**** Records for processing

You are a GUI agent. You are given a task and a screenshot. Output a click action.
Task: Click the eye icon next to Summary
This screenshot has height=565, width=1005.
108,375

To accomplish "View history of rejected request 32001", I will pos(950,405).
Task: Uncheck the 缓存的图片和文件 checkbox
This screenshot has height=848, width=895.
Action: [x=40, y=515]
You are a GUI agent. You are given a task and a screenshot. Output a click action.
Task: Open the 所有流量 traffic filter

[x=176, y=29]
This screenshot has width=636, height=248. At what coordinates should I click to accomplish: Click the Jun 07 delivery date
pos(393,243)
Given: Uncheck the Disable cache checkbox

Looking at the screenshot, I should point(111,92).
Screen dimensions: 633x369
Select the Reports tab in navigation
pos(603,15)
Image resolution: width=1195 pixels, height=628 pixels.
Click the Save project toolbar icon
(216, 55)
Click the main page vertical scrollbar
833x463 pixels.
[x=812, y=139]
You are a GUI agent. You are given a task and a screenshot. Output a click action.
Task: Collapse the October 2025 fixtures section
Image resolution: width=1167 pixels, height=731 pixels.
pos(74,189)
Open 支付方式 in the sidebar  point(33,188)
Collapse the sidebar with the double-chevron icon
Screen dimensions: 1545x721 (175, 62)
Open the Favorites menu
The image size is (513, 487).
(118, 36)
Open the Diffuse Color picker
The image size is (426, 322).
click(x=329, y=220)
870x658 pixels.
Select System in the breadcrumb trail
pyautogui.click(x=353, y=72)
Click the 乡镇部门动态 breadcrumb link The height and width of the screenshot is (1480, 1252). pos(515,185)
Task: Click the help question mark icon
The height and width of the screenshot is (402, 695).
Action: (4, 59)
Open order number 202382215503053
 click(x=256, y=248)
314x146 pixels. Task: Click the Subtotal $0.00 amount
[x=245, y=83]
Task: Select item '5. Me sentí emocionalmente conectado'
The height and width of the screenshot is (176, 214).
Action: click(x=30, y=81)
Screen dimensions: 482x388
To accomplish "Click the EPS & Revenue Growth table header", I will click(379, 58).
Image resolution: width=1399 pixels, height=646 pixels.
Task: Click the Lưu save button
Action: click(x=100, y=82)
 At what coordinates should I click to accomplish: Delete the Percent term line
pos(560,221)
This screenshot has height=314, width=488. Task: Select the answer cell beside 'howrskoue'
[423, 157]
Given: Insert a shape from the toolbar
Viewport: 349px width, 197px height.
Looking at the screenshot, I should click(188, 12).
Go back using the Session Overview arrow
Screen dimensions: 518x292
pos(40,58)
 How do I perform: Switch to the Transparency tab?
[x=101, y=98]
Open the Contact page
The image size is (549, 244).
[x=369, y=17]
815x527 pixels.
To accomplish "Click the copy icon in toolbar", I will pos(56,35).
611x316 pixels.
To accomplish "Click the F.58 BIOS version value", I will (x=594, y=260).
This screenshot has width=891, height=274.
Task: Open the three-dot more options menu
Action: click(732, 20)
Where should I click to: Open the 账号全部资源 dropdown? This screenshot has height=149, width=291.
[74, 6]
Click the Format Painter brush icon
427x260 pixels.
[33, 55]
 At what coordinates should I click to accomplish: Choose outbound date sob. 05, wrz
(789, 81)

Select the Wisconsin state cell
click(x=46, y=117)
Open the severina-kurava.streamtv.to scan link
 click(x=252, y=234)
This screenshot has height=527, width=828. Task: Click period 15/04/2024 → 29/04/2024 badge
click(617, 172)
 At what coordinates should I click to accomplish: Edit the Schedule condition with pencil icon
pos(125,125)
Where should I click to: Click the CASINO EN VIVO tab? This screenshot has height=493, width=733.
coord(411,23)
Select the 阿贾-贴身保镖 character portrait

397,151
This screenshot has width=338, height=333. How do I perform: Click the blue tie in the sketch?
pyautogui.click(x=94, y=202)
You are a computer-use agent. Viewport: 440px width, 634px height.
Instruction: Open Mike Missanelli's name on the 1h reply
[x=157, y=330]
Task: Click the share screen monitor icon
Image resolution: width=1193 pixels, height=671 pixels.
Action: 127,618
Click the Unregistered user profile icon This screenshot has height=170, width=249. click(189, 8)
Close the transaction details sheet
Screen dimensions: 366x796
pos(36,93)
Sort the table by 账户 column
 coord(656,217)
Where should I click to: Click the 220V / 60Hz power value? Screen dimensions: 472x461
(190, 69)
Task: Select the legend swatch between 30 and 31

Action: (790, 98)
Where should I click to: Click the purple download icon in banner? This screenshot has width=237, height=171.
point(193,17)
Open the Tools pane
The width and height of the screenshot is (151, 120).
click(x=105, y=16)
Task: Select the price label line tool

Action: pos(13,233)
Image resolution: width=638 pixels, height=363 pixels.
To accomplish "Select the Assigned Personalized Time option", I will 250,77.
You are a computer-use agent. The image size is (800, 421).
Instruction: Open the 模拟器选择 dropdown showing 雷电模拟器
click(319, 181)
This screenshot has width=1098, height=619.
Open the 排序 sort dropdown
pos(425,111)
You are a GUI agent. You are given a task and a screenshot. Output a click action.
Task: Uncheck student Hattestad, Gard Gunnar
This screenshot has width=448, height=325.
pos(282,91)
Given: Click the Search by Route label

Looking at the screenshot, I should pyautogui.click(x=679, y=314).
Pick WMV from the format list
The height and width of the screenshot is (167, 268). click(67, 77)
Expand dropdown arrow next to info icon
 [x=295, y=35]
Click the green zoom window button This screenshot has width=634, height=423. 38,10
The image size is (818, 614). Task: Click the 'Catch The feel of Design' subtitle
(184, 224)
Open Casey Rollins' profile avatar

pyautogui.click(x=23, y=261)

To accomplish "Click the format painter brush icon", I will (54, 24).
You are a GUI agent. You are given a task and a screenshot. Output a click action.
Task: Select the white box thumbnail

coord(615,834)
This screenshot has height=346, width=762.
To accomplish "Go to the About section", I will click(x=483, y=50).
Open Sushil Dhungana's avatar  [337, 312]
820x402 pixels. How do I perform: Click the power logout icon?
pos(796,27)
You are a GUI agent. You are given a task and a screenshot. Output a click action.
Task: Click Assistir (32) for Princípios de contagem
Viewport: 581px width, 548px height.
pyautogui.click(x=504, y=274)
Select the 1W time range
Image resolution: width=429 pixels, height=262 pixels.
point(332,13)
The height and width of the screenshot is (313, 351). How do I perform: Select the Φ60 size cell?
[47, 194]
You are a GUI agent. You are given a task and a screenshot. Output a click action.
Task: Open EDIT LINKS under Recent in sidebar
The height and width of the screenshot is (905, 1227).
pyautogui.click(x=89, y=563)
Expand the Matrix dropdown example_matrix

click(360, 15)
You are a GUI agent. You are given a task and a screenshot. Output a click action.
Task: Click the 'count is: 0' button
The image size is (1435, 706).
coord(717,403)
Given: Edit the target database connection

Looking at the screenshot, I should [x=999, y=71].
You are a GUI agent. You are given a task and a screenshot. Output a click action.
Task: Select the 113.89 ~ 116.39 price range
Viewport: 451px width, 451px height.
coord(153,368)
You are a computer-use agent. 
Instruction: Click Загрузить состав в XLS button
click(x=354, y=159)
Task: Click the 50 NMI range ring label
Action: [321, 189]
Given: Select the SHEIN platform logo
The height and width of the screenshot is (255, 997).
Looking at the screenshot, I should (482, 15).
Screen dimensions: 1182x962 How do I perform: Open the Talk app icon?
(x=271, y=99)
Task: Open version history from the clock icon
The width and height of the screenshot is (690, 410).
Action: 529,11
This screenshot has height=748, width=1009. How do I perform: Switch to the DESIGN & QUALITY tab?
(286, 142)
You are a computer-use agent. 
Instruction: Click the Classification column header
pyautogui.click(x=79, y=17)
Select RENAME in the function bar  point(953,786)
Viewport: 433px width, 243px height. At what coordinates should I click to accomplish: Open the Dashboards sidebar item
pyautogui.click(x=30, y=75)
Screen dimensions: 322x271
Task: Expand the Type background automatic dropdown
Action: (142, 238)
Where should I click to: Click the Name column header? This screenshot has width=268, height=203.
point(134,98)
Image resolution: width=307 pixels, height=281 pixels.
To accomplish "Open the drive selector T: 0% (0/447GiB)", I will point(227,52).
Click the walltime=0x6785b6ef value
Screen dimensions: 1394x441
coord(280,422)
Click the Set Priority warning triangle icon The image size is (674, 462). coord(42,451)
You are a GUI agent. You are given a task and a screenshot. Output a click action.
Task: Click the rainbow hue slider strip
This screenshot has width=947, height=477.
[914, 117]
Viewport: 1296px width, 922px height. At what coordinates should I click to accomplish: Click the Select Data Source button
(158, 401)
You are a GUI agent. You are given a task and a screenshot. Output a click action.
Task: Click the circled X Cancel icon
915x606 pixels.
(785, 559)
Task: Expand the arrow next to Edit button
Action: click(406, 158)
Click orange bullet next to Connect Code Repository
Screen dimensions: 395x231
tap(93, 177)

********

[Work request]: Pull out every line holding "computer" from the records above, and copy it.

[Result of this exercise]:
You are a computer-use agent. Viewport: 440px width, 634px height.
You are a computer-use agent. The image size is (800, 421).
You are a computer-use agent. 
You are a computer-use agent. 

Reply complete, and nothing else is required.